Some protesters live in tents.

Some protesters live under sheets of plastic made for product labels. 

Some play chess.

Tuk Tuk

New sportster?
I saw on HorizonsUnlimited a post "fellow travelers in BKK looking for a beer". Sounds like my kind of travelers. For the next few days I met up with Charlie and Oli. They had been traveling on an Atwin through Europe and the middle east. From UEA it was being shipped to BKK. They spent about a month riding an Ensfield in northern India. They had been in BKK for about a month waiting for their bike to get there. Check out their awesome blog here:

Every day traffic in BKK. Bumper to bumper. 


Me and Charlie

Street cinema 

Rewinding the film

Papaya salad


Crazy BKK wiring.

Getting the bike from Japan to Thailand was not cheap. $600 for the boat + $200 for customs in Japan + $800 for customs in Thailand = $1600 total. Could I have done the customs work in Thailand myself? Maybe. But most of the documents were in Thai. Could I have found a company who didn't bend me over so hard? Probably. This one was recommended on the GT riders website. They took me to get the bike, and to all the other offices in Leam Chebang. There is no way I would have been able to do it in 1 day. And this being a Friday, I was happy to get it before the weekend.

Finally, Oli and Charlie got their bike the same day I got mine. After getting my bike Leam Chebang, I had about 100 km to ride back to to my Hotel in BKK. It was hot and the traffic was horrible. It took me about 3 hours. For some reason, the bike was not charging so I could not even run my headlight. Luckily, not many motorcycles had lights and there were many streetlights. I stayed one more night at my hotel then checked in at their place for a few nights.

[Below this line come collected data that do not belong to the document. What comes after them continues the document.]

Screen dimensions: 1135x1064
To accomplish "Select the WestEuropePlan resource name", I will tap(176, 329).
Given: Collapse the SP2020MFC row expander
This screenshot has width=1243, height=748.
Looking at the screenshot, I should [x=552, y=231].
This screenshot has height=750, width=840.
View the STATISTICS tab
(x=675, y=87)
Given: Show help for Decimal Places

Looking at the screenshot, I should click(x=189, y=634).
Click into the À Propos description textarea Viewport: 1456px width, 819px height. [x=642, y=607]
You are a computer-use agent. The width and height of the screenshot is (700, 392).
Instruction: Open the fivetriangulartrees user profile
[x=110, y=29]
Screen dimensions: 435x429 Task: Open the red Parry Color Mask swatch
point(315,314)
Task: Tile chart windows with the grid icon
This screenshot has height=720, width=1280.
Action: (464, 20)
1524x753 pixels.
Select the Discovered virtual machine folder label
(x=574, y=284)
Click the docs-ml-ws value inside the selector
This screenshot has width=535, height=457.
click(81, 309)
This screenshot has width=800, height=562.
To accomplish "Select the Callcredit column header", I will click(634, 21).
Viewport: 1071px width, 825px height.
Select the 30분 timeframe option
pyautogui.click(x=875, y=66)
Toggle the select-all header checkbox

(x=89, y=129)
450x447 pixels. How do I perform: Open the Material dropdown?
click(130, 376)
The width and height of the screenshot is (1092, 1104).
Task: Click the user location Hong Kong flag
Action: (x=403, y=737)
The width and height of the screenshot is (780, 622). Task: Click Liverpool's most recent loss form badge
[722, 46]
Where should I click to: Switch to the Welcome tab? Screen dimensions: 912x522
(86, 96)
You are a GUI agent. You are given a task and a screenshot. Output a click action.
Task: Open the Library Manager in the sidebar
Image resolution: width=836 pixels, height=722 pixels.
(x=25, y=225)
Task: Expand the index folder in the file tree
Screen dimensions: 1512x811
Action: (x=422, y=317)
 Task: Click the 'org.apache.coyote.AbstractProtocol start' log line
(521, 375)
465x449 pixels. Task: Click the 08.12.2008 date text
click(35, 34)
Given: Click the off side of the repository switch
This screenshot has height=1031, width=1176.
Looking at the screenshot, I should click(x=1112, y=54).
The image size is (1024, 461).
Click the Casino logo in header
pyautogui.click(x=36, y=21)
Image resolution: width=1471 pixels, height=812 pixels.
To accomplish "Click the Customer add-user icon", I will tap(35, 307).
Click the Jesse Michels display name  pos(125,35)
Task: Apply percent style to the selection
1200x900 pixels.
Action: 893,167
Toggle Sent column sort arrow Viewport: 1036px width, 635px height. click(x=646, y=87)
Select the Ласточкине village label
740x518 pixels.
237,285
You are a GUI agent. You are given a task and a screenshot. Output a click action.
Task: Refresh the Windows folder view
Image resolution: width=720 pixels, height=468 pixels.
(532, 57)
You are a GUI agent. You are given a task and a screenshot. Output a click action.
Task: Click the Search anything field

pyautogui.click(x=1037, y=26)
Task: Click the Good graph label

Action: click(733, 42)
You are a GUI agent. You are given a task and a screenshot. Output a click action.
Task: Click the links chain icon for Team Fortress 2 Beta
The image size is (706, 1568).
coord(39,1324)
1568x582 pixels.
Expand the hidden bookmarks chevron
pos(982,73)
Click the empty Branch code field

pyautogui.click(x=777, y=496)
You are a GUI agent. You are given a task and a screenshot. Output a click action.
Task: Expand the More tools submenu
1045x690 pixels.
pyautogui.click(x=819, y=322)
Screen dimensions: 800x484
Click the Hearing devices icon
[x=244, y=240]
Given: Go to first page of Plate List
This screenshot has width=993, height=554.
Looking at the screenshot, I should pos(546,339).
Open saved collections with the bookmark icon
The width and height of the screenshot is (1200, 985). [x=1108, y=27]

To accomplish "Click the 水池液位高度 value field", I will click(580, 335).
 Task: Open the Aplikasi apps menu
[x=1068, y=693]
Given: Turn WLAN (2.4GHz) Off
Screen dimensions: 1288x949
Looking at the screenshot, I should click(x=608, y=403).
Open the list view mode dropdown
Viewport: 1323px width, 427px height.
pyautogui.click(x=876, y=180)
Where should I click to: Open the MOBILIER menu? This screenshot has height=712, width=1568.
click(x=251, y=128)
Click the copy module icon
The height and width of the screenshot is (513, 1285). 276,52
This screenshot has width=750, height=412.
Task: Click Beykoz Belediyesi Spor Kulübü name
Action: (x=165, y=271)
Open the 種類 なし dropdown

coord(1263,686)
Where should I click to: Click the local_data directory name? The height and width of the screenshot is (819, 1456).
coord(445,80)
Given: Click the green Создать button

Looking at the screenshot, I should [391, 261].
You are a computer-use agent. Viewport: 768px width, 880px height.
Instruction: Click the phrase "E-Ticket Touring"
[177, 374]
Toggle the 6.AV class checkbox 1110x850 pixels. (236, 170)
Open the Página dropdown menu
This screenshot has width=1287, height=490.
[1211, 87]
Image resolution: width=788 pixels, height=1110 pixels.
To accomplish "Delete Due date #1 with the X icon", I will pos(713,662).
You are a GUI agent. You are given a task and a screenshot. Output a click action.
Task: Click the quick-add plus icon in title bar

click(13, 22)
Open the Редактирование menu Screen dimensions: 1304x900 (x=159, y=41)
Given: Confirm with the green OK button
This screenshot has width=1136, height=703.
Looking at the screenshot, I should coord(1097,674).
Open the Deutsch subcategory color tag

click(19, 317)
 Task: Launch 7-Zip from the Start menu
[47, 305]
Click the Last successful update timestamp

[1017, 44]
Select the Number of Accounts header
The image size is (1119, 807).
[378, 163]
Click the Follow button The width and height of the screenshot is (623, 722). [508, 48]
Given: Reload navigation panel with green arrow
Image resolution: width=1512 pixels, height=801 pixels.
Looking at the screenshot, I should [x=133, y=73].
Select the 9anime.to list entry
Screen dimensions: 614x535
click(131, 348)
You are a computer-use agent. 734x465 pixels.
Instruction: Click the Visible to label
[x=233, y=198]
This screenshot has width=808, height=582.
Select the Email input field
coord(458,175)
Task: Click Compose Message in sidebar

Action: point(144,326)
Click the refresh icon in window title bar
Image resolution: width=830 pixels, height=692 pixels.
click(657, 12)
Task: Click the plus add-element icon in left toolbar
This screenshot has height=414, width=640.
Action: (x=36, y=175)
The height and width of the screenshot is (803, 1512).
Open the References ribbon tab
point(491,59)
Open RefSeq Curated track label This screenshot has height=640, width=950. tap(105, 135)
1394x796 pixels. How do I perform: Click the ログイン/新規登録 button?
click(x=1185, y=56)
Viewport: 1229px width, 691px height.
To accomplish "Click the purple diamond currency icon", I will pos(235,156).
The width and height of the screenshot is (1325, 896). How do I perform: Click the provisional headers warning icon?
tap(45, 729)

Oli and I worked side by side on our bikes. We talked about riding into Cambodia together. I wanted to leave sooner then monday. It was so great to see them get thier bike back. They had been with out if for over 2 months. To try to fix the charging problem, I replaced the Reg/rec from Tajikistan with a Chinese copy but the bike still wasn't charging. My voltage from the stator showed about 8 volts AC when it should be between 20 and 50. I also saw a short to ground on my stator. I called KTM Bangkok to see if they had a stator by they didn't. So I went to the shop because I knew there was 6 different forms of 690 there. I thought for sure I would be able to talk them into selling me one off a showroom bike. All my begging, name dropping and promises of great press couldn't get them to budge. I told them I had a flight in Phnom Penh Camboida and I couldn't wait for one to be ordered in. No luck. Time for a new plan.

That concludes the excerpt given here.